Jeanne Dunn and Edwin Vasquez have created “The Birdhouse Where Nobody Lives”, a combination of painting, sculpture, and poetry. Vasquez, working with Dunne, composed a poem for the artwork.
THE BIRD HOUSE WHERE NOBODY LIVES
Everything is charred on the mountain— the once-perfectly arranged pine needle clusters and the large pinecones scattered on the ground, hopeless, decomposing, waiting for what is to come.
Those beautiful trees, once full of life, were once giant clusters of jade green; now they stand still with broken, charred branches, fragile like wires stripped thin.
I walk the once-friendly trails, now draped with a thick carpet of dark grey ash— my footprints resemble the first steps on the moon since nobody has visited the now-desolate hills.

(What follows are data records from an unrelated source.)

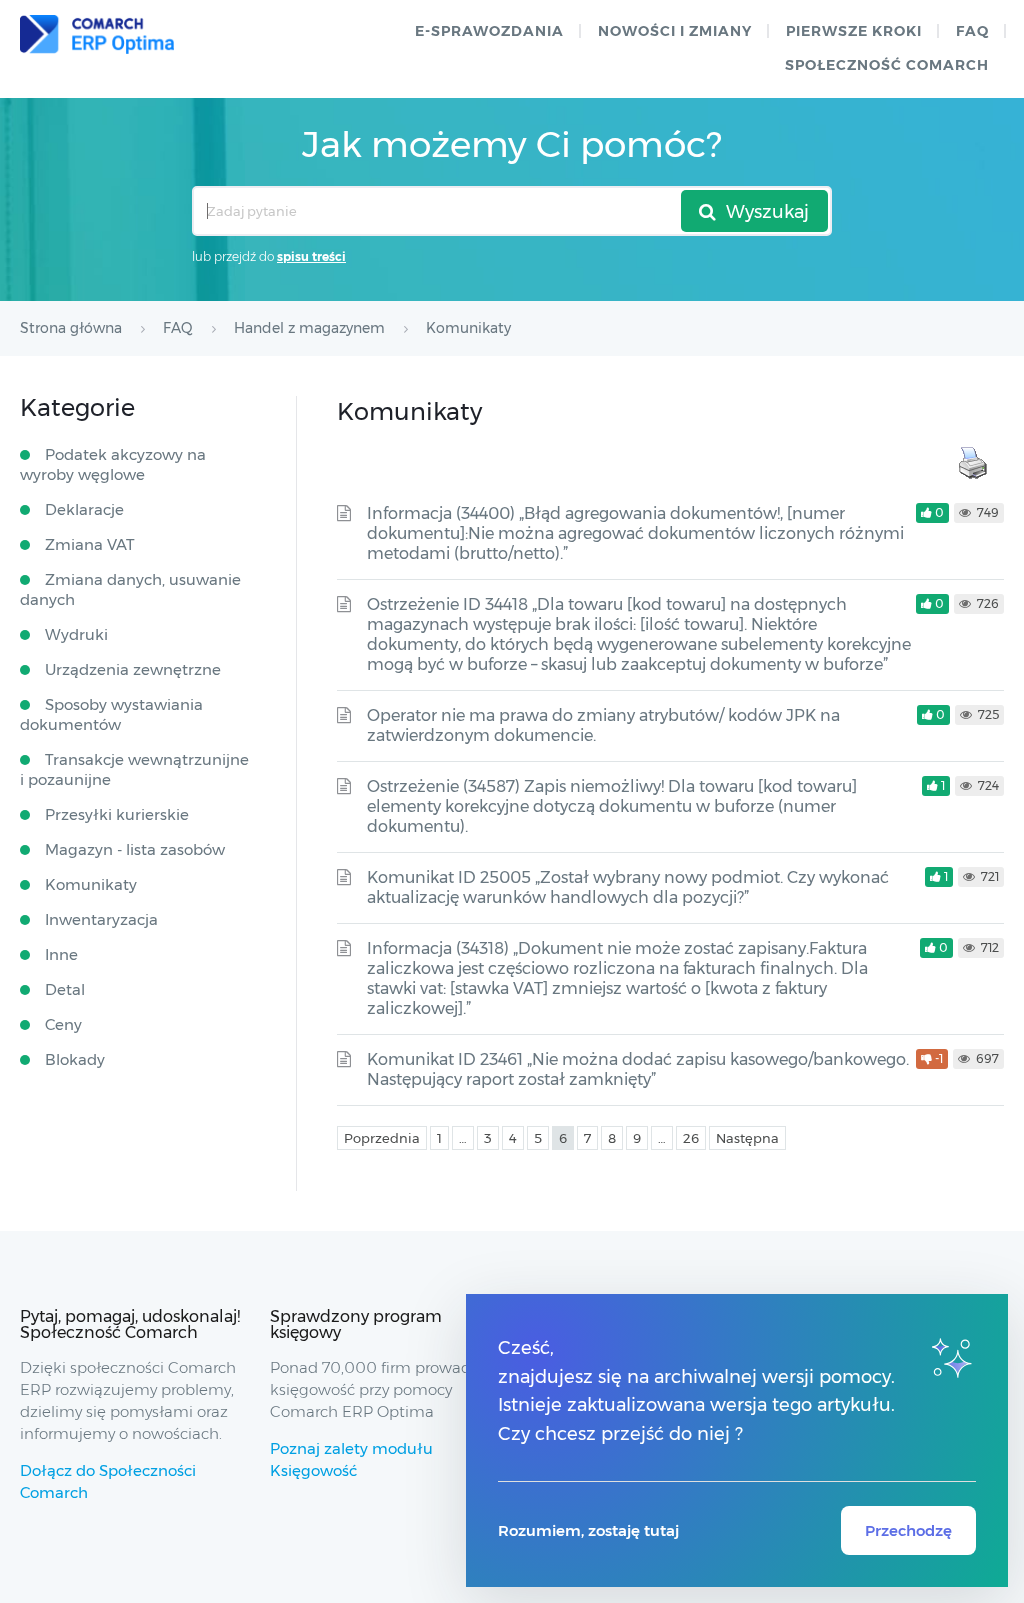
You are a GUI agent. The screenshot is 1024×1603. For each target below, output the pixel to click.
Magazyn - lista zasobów (135, 849)
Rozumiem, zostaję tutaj (588, 1530)
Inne (61, 954)
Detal (65, 989)
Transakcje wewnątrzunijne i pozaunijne (134, 769)
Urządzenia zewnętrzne (133, 669)
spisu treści (311, 256)
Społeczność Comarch (887, 65)
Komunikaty (91, 884)
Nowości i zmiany (675, 31)
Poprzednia (382, 1138)
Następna (747, 1138)
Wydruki (76, 634)
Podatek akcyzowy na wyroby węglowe (113, 464)
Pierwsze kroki (854, 31)
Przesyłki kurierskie (117, 814)
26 (691, 1138)
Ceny (63, 1024)
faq (972, 31)
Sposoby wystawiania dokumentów (111, 714)
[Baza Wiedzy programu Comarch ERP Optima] (97, 34)
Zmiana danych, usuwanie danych (130, 589)
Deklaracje (84, 509)
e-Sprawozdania (489, 31)
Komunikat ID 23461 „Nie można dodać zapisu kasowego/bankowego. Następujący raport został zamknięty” (638, 1069)
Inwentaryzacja (101, 919)
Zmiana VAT (90, 544)
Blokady (75, 1059)
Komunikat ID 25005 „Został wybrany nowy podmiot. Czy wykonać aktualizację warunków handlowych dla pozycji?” (628, 887)
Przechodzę (908, 1530)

My body doesn’t want to continue the ascent, but my mind is stronger and pushes me higher to my favorite place at the top of the hill, the bird house where nobody lives.
Vasquez’s references to decomposing pinecones, charred branches, grey ash, and desolate hills, as well as the absent bird of the title, remind us of both the recent wildfires here in California and those still raging over Australia. It is a tragic recollection–underscored by the blackened land and burnt birdhouse–of the losses of environmental devastation. But the sun rises beyond the charred hills, like a cosmic phoenix, eternally reborn in our hopes.

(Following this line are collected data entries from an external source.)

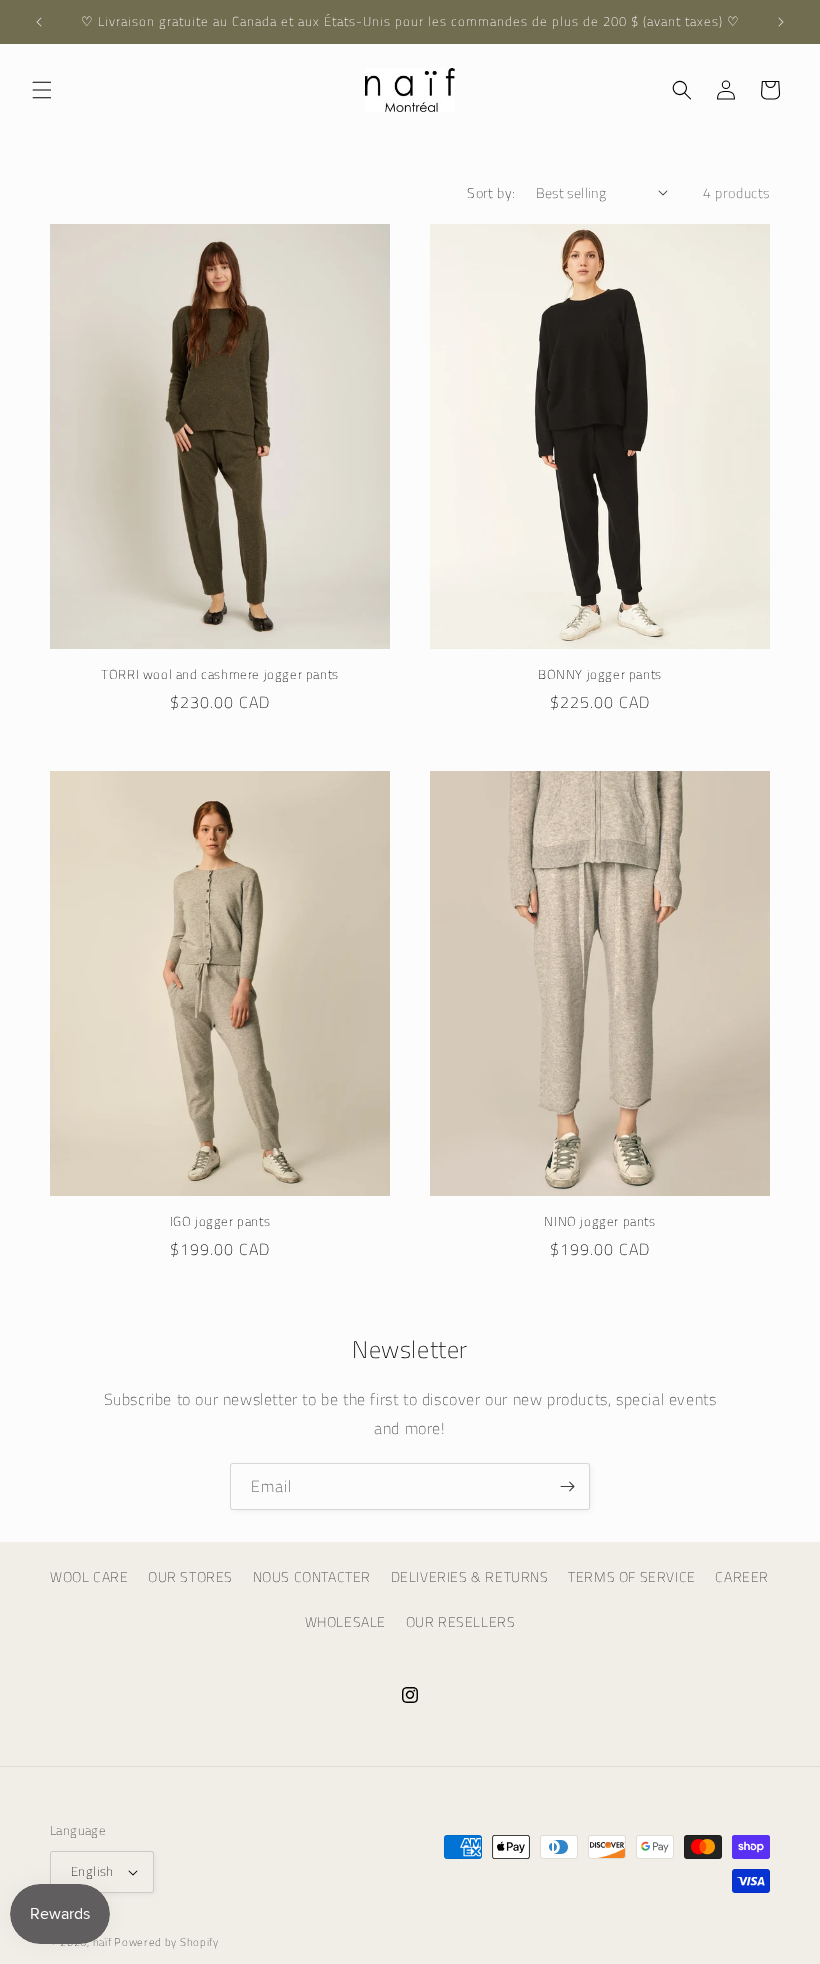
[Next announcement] (781, 22)
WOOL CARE (89, 1576)
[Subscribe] (567, 1486)
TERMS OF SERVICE (632, 1576)
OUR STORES (190, 1576)
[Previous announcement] (39, 22)
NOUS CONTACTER (312, 1576)
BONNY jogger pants (600, 674)
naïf (104, 1942)
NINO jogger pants (599, 1221)
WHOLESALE (345, 1621)
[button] (42, 90)
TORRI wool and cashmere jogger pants (220, 674)
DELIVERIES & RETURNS (470, 1576)
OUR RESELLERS (461, 1621)
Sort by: (491, 192)
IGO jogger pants (220, 1221)
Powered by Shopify (166, 1942)
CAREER (742, 1576)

Hope resonates in Jane Szabo and Jill Sykes’ collaboration as well. A photograph of icy blue forest, frozen into stillness, is animated by pink flowers blooming on fragile black branches. Even in the depths of winter (Szabo’s photograph), spring (Sykes’ flowers) is emerging.

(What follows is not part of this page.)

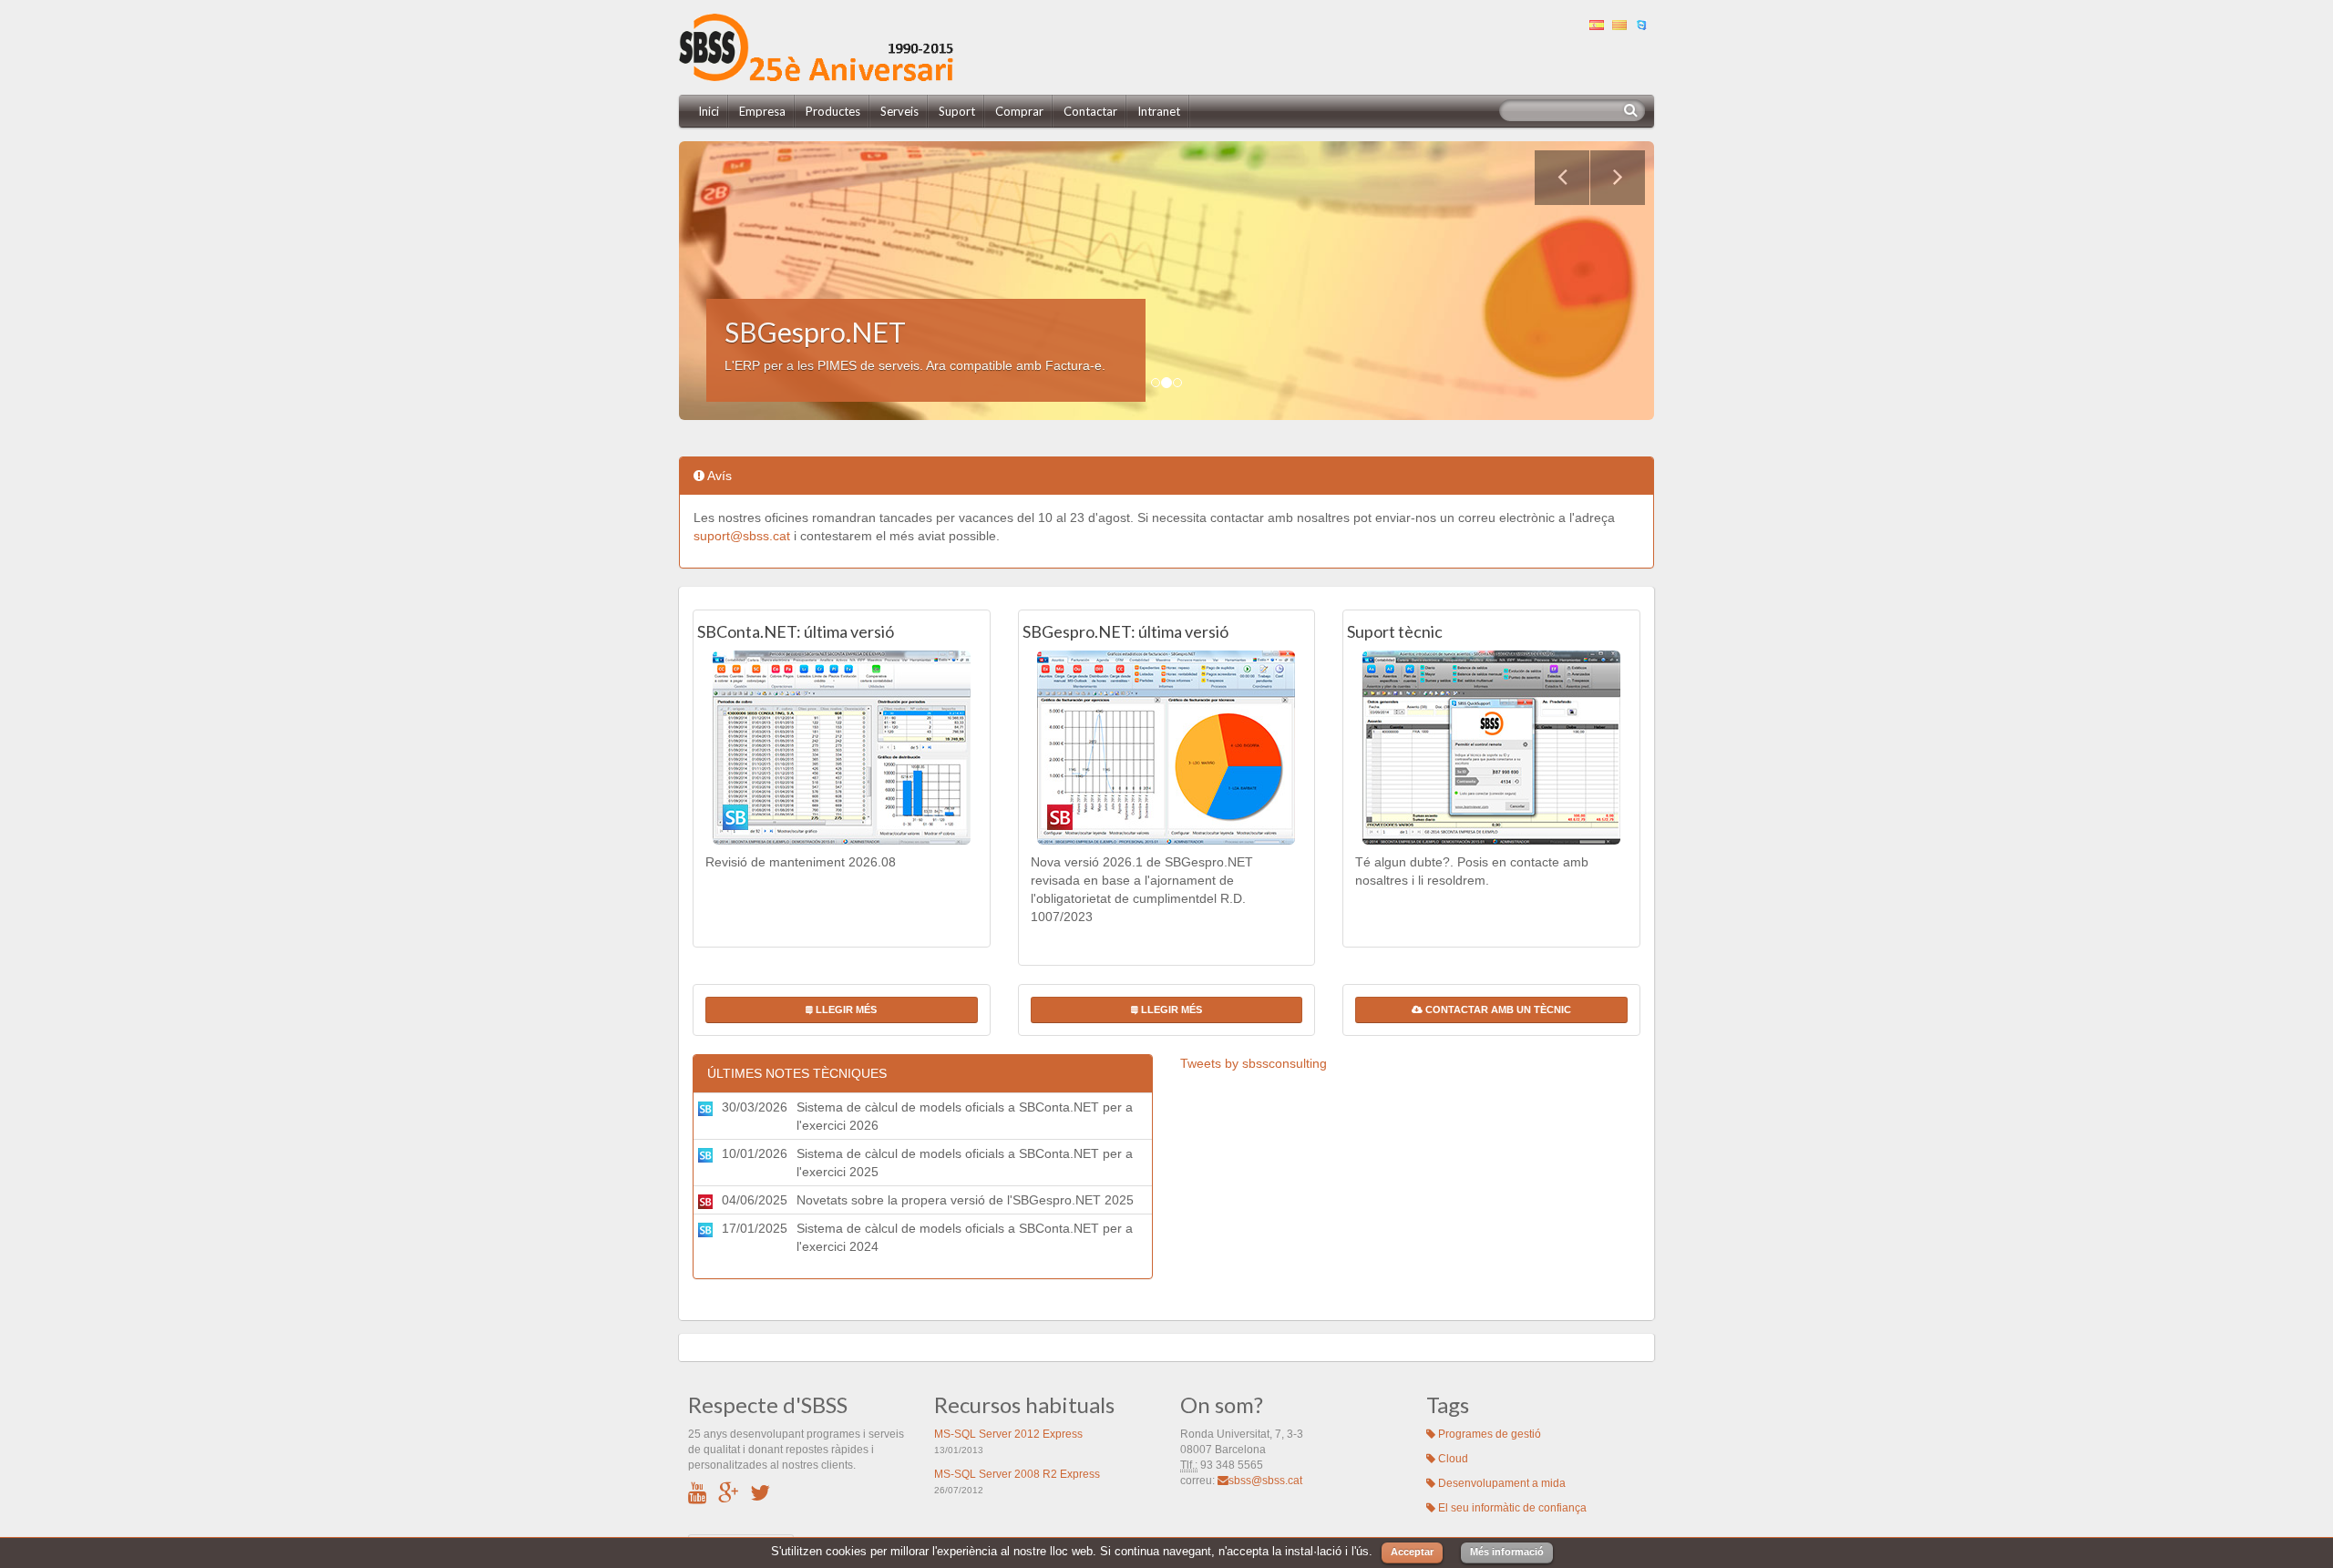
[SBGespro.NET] (1167, 748)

I left the exhibition suffused with optimism. No matter how challenging, collaboration can result in creative growth. People willing to face the difficulties of putting their egos aside and working with others, will be rewarded by personal expansion and connection. Perhaps our country and our world are not yet lost. Perhaps there are enough people who, like the artists in this important exhibition, can work together, rather than in ongoing opposition.
The artists of Collaborate and Create are all alumni of the Kipaipai Workshops founded by Andi Campognone in 2016. First offered in Hawaii, the workshops are now given in California (Ojai and Joshua Tree), as well as New York. Among the many exercises designed to fortify artists’ sense of self and how to communicate that to others, are creative collaborations. And among the most robust outcomes is an enhanced sense of self in community. The strength of that creative community is certainly in evidence throughout this exhibition.
[Full disclosure: I have been honored to work at three of the Kipaipai Workshops and look forward to joining Andi Campognone and her crew again in Joshua Tree this summer.]